DOCUMENT EXCERPT →
begin

In the world of greenhouse gas (GHG) emissions research, understanding the role of statistical power and sample sizes can make a big difference to the studies you are planning. In GHG research, we often want to measure things like methane emissions from livestock. Since we cannot measure every single animal, farm or paddock, we collect samples.
Although working through what you need might sound daunting, let’s break it down in a way that makes sense, even if you don’t have a stats background.
The sample size needed depends on a few key inter-related components
- Statistical power
- Confidence
- The difference you are wanting or expecting to detect
- How variable the thing you are measuring is
1) Statistical Power
In the context of research, statistical power tells us how likely it is that a study will detect an effect if there truly is one.
So in the context of emissions, if a product truly can reduce emissions, the power is telling us how likely the study is going to find that. Therefore, the power of a study mostly affects the study funder or developer – it is their risk appetite of how much they want to invest.

end

SOURCE MATERIAL →
begin

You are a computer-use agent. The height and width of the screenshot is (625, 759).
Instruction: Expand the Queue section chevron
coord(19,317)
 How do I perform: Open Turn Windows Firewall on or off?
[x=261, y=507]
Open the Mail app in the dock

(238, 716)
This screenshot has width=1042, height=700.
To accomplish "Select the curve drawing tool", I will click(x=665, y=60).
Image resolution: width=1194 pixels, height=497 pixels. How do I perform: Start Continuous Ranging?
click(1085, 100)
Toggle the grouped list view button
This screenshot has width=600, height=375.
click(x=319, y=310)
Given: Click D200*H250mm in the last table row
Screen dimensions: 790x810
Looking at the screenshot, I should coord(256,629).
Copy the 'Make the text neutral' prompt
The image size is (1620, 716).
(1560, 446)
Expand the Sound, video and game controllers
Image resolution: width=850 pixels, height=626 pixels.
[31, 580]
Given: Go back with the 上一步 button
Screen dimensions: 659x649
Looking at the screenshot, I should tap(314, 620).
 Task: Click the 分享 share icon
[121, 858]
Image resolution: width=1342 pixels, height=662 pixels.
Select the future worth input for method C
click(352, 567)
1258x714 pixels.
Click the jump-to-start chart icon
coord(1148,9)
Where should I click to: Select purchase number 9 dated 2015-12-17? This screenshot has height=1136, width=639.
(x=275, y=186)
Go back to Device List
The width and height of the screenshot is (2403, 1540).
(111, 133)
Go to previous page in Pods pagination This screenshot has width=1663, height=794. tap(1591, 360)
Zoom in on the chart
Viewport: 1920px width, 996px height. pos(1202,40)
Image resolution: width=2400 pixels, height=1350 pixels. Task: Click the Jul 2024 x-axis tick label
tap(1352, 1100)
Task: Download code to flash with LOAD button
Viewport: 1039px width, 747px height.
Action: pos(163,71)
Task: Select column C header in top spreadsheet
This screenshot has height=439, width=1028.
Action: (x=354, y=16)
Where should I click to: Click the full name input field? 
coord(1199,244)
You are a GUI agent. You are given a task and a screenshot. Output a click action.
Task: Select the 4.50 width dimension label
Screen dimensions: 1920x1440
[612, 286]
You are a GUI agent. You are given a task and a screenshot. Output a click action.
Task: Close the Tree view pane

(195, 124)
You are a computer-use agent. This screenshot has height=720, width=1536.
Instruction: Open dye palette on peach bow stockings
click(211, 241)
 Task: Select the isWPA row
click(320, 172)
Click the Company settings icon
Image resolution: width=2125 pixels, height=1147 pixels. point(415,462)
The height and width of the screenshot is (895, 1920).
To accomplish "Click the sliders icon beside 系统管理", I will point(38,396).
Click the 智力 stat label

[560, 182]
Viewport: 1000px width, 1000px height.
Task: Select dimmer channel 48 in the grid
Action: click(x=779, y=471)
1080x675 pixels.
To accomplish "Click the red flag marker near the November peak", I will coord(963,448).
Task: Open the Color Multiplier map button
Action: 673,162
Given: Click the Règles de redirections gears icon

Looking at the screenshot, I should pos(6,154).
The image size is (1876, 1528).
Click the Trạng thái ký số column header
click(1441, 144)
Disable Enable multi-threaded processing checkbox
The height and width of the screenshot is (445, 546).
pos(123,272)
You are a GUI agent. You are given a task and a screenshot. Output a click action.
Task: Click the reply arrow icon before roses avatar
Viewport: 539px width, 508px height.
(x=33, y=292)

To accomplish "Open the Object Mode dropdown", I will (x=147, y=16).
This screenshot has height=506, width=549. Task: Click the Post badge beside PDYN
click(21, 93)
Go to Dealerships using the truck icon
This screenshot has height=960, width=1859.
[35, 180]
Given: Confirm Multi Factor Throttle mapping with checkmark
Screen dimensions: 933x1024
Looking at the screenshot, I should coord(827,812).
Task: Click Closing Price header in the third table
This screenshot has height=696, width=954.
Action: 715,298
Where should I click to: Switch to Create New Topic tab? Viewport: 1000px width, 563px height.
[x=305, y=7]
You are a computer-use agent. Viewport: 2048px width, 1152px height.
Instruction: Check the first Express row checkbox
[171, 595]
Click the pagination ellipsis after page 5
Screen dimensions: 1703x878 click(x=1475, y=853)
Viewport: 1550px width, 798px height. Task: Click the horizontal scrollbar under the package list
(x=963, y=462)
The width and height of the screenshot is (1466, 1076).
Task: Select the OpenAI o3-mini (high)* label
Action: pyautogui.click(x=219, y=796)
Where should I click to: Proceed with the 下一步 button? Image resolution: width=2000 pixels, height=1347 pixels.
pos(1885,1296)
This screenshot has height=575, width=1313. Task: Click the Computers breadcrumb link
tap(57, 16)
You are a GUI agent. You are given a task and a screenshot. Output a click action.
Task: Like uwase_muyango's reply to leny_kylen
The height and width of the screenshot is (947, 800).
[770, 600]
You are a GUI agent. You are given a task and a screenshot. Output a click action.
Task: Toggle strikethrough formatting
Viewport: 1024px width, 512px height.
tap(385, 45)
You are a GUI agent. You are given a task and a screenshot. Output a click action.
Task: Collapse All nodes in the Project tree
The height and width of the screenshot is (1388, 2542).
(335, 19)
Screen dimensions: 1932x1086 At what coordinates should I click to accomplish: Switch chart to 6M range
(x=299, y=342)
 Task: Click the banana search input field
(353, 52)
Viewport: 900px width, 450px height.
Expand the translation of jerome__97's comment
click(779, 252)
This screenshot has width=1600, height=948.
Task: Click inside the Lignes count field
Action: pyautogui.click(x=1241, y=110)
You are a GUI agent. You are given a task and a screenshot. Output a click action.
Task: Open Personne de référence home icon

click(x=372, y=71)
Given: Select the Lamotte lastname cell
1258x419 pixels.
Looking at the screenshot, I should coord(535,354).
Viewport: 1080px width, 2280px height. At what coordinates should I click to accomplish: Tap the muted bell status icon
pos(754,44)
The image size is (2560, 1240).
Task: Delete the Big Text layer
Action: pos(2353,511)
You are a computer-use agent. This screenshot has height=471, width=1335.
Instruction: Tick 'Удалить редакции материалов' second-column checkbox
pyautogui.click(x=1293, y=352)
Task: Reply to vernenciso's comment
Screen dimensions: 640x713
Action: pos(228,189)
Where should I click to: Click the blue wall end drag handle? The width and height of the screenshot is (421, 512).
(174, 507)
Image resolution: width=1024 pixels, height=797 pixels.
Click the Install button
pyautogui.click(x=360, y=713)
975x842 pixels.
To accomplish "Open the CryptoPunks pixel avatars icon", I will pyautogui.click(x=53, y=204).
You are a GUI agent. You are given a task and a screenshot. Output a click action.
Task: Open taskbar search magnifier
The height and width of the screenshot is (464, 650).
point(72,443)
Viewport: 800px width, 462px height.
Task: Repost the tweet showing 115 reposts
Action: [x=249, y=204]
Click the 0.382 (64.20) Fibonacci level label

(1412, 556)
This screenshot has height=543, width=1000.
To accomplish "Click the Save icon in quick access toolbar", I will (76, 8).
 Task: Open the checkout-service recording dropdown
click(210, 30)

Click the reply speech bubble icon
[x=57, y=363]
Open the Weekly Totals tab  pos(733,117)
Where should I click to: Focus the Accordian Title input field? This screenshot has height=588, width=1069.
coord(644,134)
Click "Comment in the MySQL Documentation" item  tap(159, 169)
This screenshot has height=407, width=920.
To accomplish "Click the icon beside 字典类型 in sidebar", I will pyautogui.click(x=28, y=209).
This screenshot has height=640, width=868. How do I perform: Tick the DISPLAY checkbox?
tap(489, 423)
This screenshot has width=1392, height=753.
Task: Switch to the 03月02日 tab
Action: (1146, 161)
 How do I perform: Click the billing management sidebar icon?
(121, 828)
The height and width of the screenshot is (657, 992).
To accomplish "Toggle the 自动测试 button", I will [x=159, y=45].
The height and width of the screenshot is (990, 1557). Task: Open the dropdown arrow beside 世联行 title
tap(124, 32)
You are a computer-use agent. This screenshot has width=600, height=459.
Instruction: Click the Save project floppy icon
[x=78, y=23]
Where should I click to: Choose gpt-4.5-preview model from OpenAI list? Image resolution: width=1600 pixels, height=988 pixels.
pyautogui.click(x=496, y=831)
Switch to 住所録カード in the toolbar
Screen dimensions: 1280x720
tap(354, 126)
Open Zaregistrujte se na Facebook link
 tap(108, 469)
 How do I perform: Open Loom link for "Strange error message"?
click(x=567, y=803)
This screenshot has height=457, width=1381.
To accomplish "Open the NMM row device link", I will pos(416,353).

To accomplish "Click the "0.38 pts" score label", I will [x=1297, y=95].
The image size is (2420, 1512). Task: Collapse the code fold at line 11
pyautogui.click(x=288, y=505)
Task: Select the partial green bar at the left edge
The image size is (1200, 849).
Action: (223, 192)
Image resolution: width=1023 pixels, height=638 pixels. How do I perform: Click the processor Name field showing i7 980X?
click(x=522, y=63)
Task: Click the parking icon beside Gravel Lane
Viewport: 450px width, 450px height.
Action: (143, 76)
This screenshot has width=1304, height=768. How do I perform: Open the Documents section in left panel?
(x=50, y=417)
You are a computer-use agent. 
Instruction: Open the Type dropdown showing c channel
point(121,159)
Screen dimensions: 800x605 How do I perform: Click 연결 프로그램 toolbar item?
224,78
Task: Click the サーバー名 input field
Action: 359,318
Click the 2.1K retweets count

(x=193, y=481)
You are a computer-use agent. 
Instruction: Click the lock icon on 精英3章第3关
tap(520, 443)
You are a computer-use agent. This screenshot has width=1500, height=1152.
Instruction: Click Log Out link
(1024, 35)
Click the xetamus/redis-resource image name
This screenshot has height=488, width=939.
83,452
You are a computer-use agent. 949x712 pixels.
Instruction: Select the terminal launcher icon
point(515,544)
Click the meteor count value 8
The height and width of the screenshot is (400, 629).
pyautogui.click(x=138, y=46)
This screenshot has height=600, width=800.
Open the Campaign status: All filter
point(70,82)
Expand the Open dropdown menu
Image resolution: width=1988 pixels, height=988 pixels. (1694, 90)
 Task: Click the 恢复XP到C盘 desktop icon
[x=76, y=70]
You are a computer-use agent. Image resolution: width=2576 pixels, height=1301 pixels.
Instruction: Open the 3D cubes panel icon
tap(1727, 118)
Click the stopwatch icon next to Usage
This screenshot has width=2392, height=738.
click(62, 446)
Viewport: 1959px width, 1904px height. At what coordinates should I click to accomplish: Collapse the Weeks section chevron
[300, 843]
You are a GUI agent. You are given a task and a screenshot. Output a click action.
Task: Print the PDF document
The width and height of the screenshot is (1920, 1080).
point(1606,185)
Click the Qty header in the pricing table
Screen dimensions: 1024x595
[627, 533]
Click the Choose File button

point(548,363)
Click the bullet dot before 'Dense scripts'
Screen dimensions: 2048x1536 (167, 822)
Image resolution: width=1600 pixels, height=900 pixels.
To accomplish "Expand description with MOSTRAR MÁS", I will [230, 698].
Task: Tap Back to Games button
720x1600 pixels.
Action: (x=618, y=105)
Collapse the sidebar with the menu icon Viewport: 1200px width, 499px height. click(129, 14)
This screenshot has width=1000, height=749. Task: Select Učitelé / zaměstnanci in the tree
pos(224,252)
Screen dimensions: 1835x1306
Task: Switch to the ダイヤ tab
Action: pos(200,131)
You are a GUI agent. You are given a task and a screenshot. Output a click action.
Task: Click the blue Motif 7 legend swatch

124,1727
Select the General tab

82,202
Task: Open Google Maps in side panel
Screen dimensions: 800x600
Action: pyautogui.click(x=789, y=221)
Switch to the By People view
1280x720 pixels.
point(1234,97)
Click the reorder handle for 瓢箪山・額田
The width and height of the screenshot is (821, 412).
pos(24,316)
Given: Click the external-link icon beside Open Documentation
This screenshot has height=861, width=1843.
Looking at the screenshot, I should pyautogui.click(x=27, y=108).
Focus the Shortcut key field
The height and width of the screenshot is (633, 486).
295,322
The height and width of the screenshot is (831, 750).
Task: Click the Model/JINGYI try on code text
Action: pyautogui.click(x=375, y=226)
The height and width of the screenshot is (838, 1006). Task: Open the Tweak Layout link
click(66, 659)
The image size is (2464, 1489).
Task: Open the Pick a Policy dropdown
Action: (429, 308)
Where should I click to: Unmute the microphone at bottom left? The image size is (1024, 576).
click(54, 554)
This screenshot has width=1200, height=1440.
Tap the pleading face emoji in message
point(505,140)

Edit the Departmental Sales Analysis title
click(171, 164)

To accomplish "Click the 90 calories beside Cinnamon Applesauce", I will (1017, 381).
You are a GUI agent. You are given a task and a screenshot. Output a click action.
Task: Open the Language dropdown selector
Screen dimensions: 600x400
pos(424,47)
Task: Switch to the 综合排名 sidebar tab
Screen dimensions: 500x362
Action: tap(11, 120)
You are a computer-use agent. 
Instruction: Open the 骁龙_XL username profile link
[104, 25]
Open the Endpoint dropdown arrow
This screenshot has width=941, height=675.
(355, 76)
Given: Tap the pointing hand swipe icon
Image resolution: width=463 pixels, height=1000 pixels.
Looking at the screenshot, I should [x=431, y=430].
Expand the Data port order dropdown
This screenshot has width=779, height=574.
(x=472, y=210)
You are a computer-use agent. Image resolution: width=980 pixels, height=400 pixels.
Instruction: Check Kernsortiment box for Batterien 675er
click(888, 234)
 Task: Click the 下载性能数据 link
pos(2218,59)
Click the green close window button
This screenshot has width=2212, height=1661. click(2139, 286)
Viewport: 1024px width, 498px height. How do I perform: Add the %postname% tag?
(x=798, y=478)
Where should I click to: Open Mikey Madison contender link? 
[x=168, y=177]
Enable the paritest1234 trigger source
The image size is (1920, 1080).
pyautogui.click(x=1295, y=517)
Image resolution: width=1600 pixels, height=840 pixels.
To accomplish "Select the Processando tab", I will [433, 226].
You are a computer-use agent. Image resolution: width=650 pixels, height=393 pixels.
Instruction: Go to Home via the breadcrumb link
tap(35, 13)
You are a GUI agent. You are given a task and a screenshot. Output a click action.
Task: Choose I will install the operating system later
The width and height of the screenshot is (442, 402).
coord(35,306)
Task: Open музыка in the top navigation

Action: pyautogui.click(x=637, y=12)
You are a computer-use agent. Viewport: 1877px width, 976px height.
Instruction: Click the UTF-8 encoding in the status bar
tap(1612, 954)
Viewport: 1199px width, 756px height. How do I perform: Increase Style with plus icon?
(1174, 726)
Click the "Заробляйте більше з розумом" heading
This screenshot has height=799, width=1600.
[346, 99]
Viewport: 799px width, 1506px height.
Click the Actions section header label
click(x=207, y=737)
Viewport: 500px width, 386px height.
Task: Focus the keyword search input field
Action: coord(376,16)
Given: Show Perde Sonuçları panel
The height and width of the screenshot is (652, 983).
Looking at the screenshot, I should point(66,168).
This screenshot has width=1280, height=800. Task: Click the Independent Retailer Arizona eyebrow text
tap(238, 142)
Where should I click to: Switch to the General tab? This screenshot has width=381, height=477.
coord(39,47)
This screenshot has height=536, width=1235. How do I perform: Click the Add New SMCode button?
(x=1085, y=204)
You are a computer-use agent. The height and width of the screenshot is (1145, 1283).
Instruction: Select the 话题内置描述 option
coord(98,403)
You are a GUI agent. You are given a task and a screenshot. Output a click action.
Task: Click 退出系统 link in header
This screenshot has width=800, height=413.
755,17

end

SET PROBLEM 1 → The statistical power text says that GHG researchers collect samples when measuring things like methane emissions from livestock. In one to three sentences, explain why.
SET PROBLEM 2 → Output as a JSON list of strings the lines of the listing, starting with the line that contains "Where should I click to: Select" and going on through the line that contains "Viewport: 1920px width, 996px". Use one string per line and leave out blank lines.

FULL SOLUTION 1 → Samples are collected because researchers cannot measure every single animal, farm or paddock.

FULL SOLUTION 2 →
[
  "Where should I click to: Select purchase number 9 dated 2015-12-17? This screenshot has height=1136, width=639.",
  "(x=275, y=186)",
  "Go back to Device List",
  "The width and height of the screenshot is (2403, 1540).",
  "(111, 133)",
  "Go to previous page in Pods pagination This screenshot has width=1663, height=794. tap(1591, 360)",
  "Zoom in on the chart",
  "Viewport: 1920px width, 996px height. pos(1202,40)"
]